Matthew took his place next to his mother in the upper gallery, overlooking the top of Hestor’s hat. His nerves were on edge as he awaited the beginning of his beloved’s trial.

Minda stood by the door in the rear of the building. She was
alone and felt uncomfortable amongst the colonists. She prayed to the great Kiehtan for strength.

Maria tried to make sure that she was presentable this morning. She had removed the top soiled skirt from her layers of clothes and placed it underneath the clean ones. Then she’d wiped the dirt from her face and hands using her drinking water. Her cheeks, rosy from the cold prison room, highlighted her dark auburn hair that fell into natural curly ringlets under her cap. With all of the past events that Maria had experienced, she still retained that simple beauty which had attracted Matthew and Sam to her from the beginning.

As Reverend Treat took his place at the head table, people
straightened their backs in their seats, then looked to the front of the meetinghouse. He raised his hand to signal Constable Bayer to bring in the accused.
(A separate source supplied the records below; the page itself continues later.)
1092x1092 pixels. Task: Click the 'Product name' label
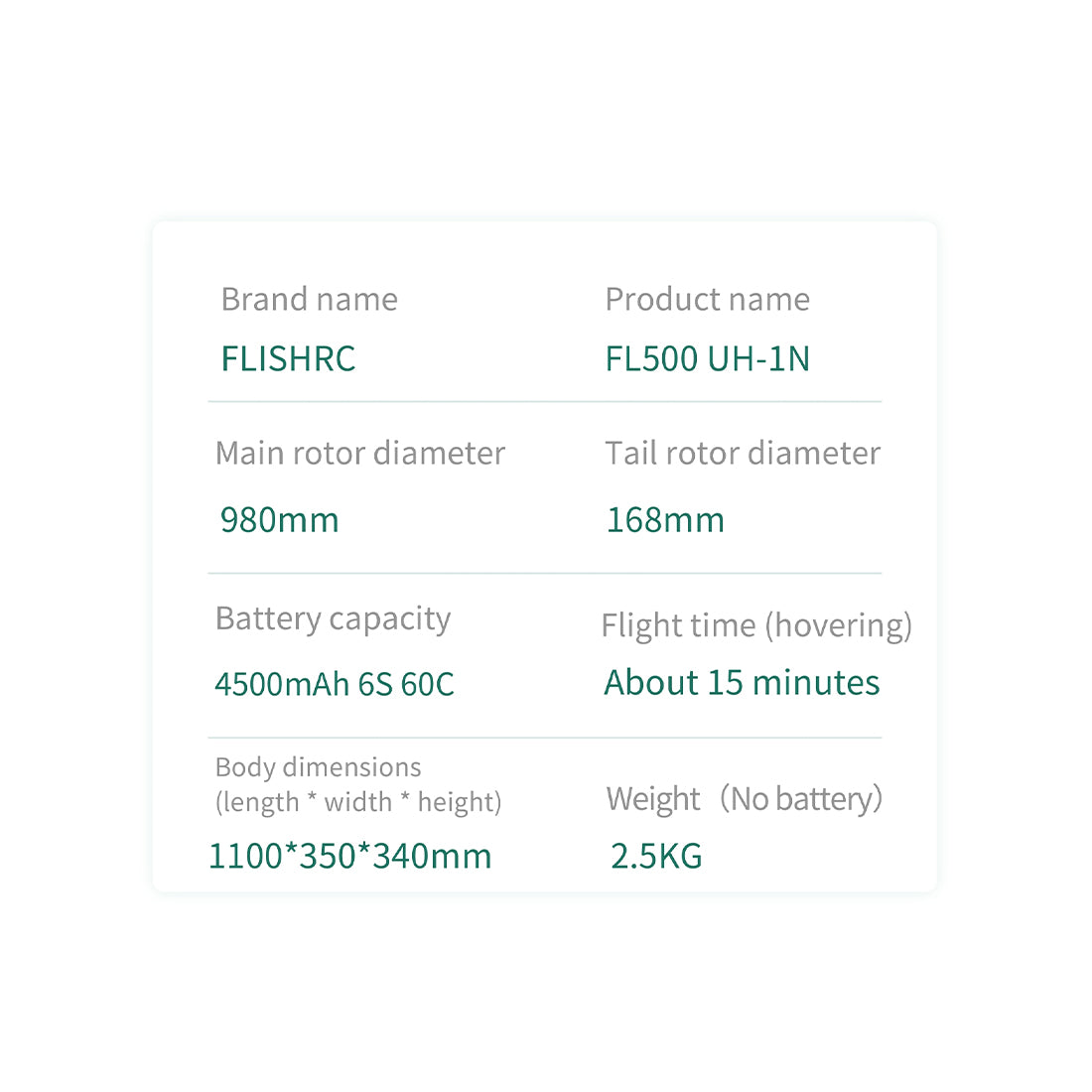pyautogui.click(x=707, y=299)
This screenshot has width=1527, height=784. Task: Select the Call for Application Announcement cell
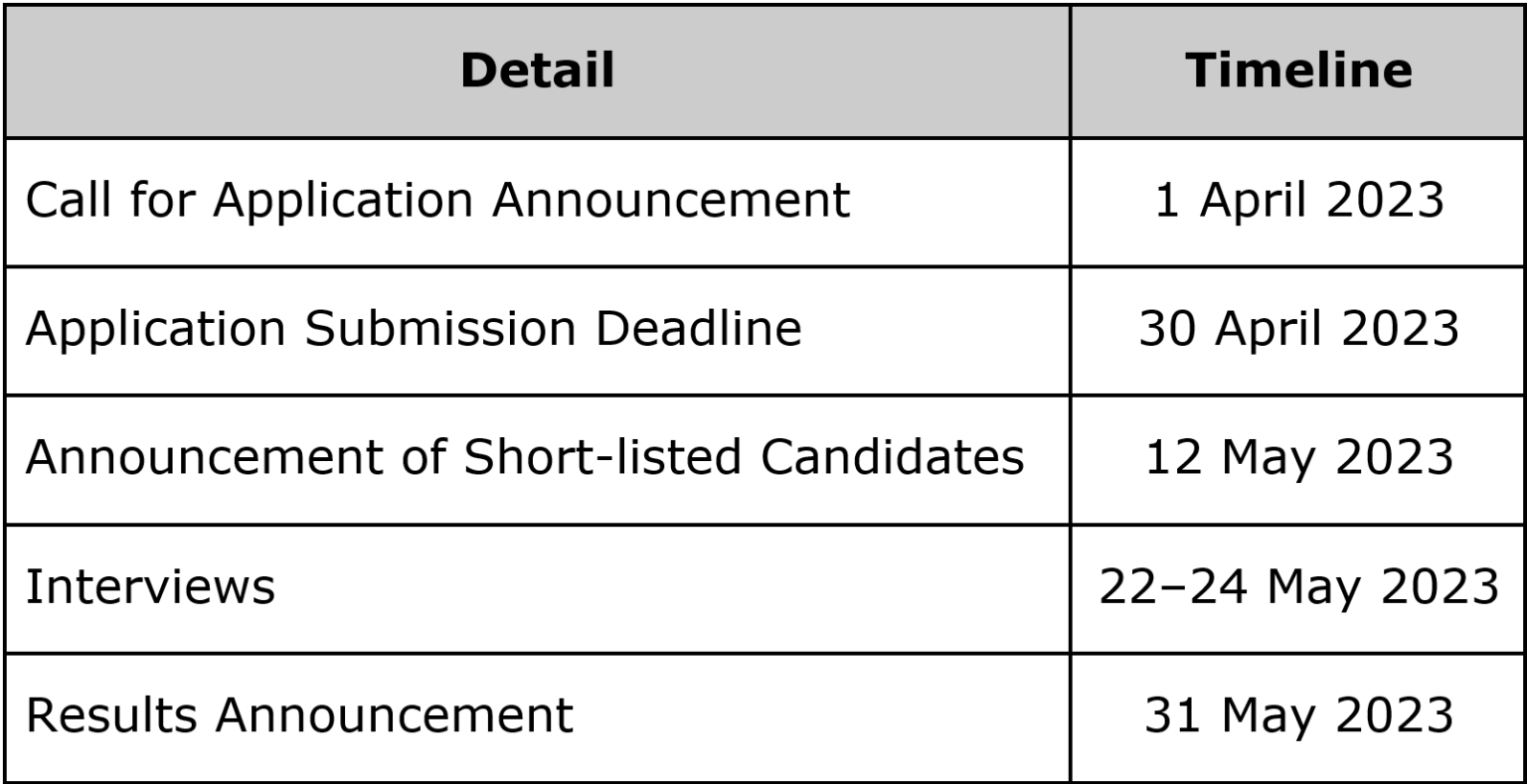pyautogui.click(x=537, y=202)
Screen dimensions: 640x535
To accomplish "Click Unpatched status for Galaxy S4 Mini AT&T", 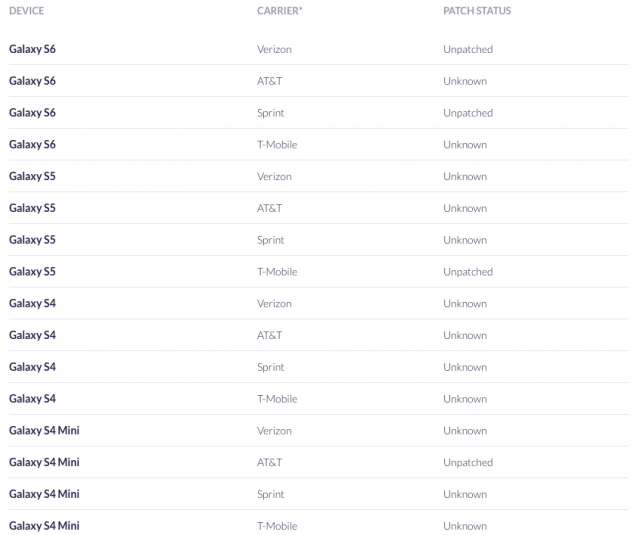I will point(468,463).
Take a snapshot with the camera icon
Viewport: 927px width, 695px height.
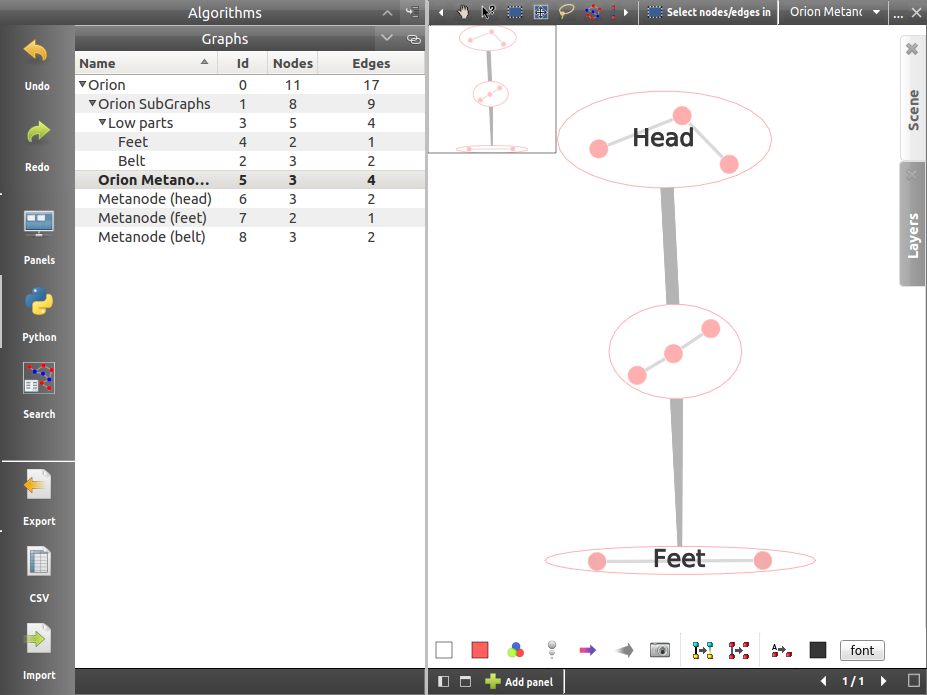[x=660, y=650]
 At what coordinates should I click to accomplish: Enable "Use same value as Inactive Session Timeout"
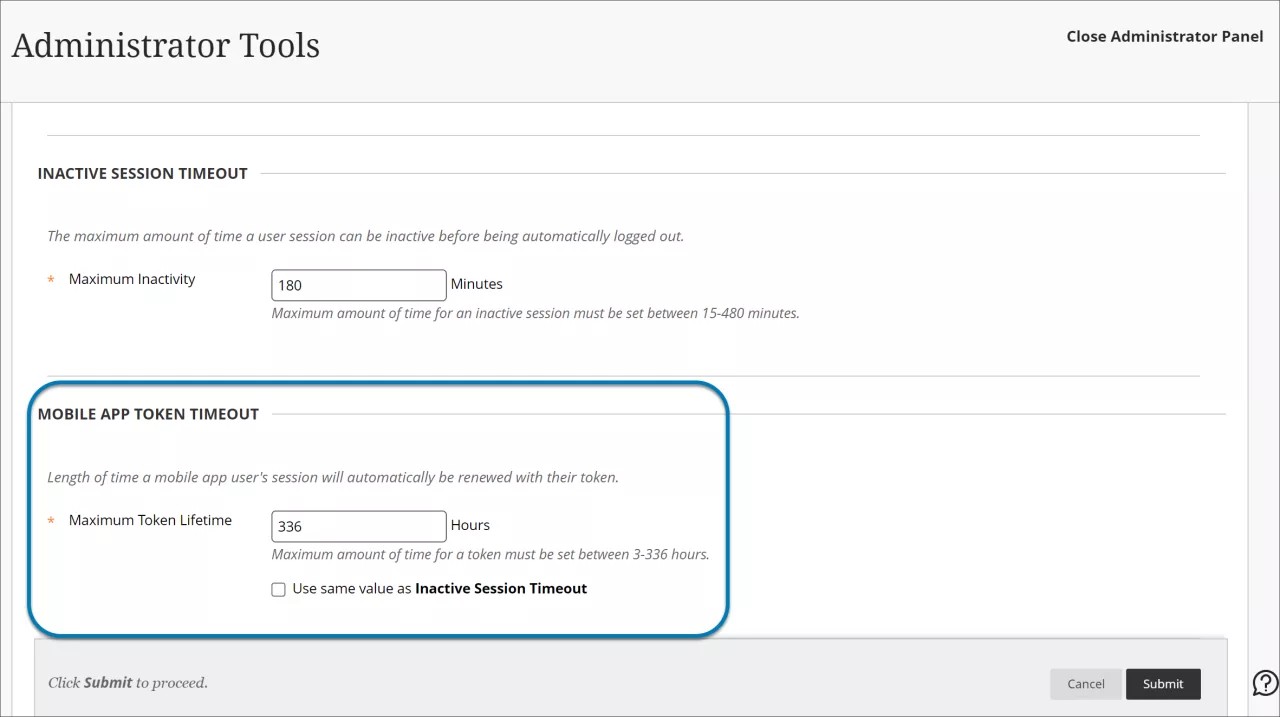(x=278, y=589)
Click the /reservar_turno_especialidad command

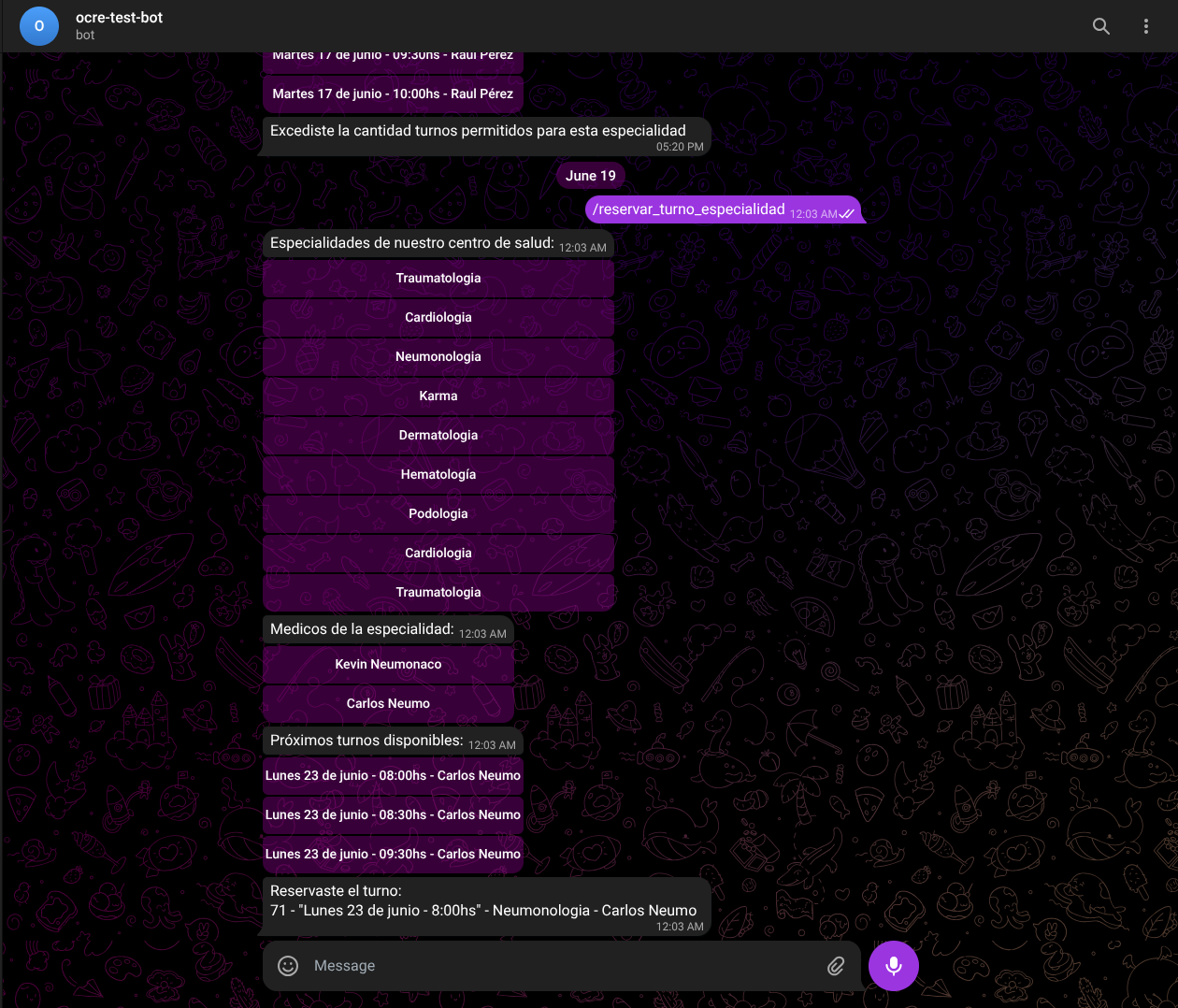688,209
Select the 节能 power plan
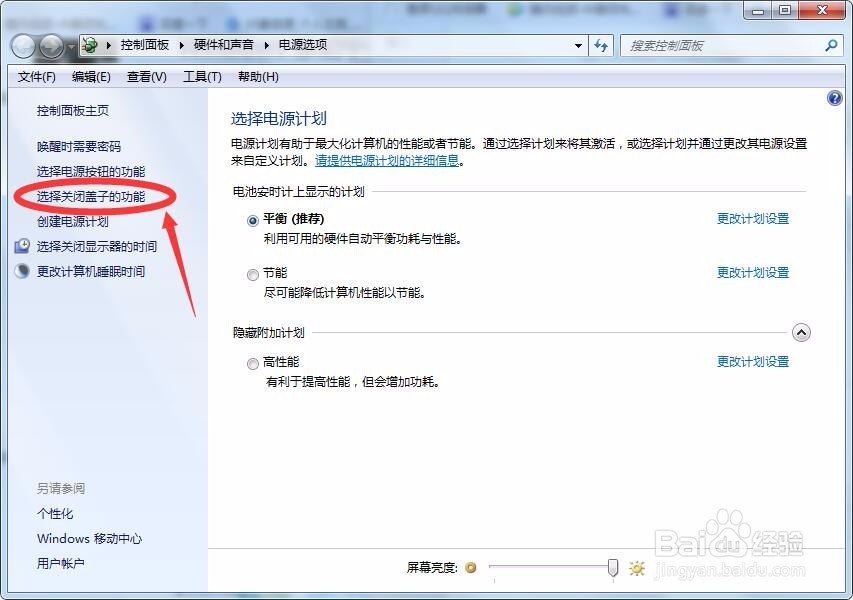 pos(252,274)
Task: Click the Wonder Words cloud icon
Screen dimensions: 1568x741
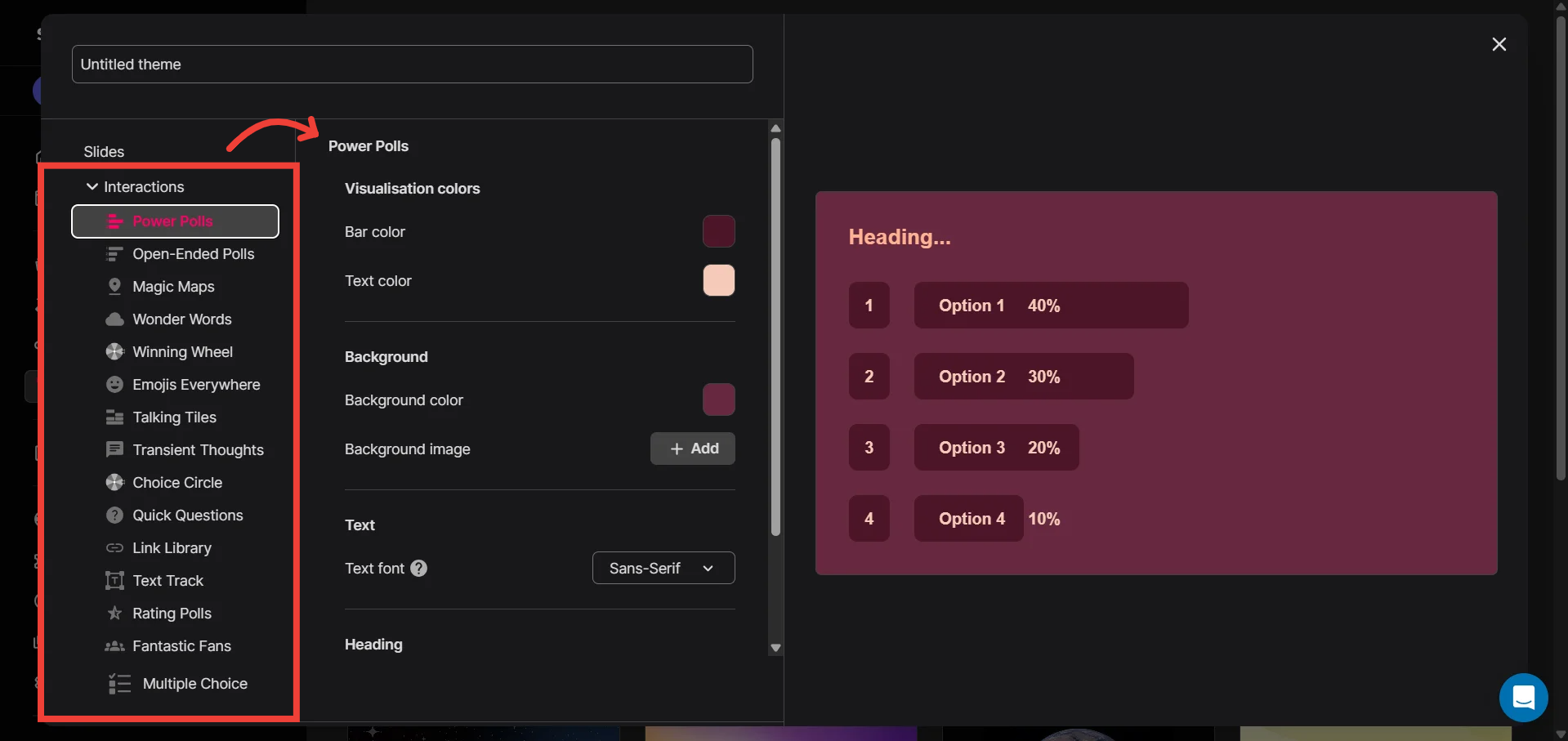Action: 114,319
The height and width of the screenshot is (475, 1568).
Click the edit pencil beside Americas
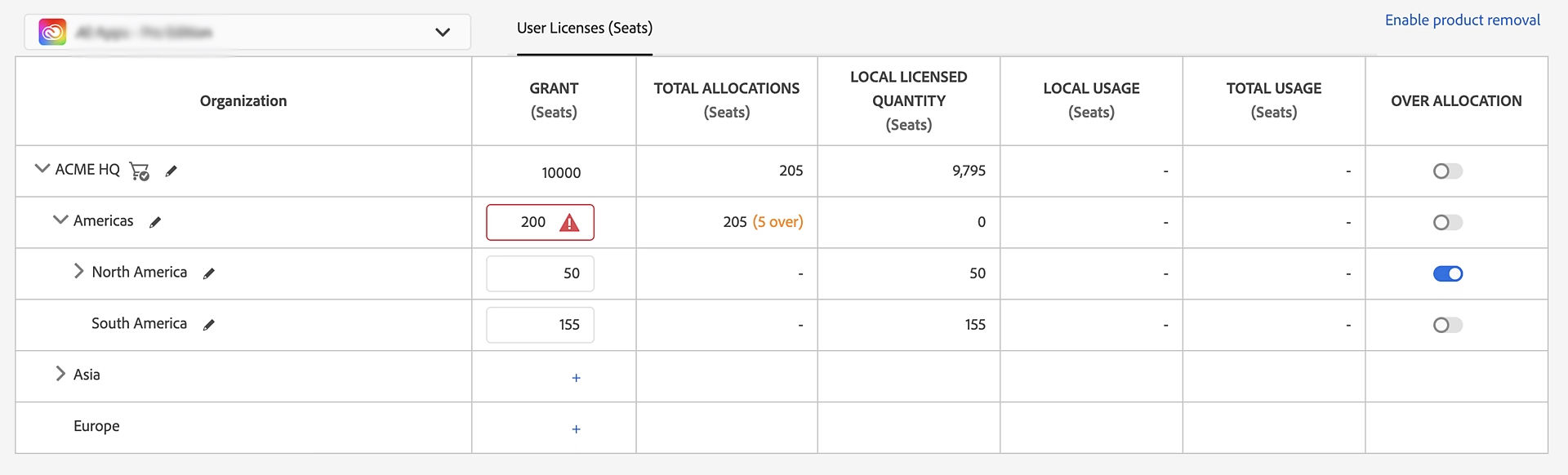155,222
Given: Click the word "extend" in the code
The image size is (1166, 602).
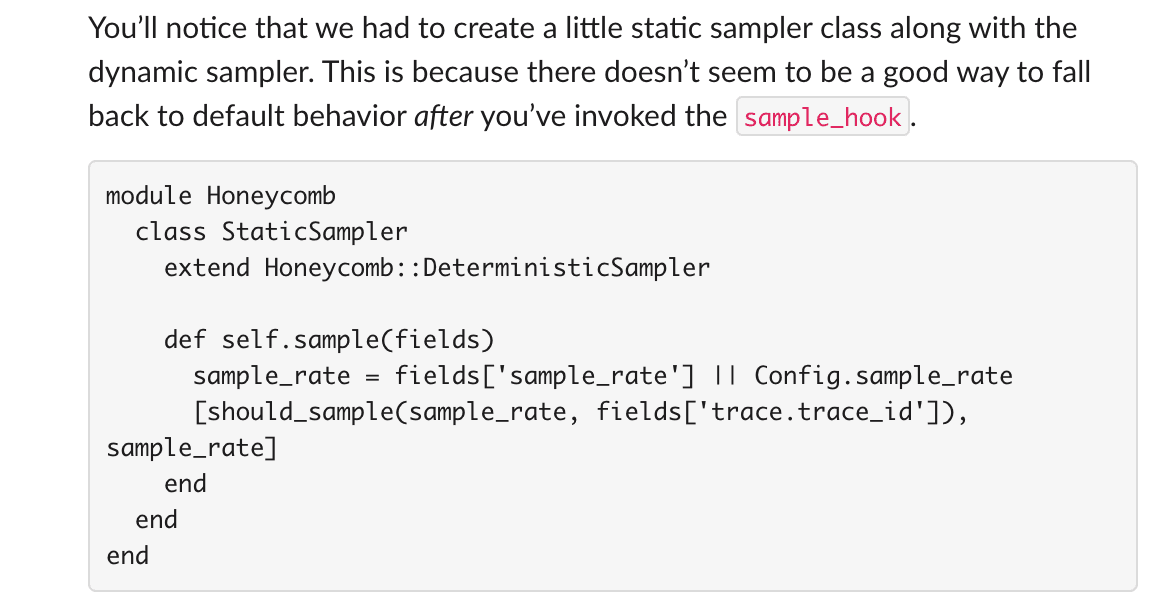Looking at the screenshot, I should tap(207, 268).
When young Maria entered the room the only sounds came from
the Reverend as he coughed and blew his nose. She kept her eyes
downward in a penitent pose, glancing up and down in quick movements to see whom she could recognize.

A parade of witnesses each took their turn providing facts,
assumptions, and opinions concerning Maria’s pregnancy and the
possible whereabouts of the dead child’s body. It slowly became evident there could be no conviction of murder due to the missing body and no clear answer about what had happened.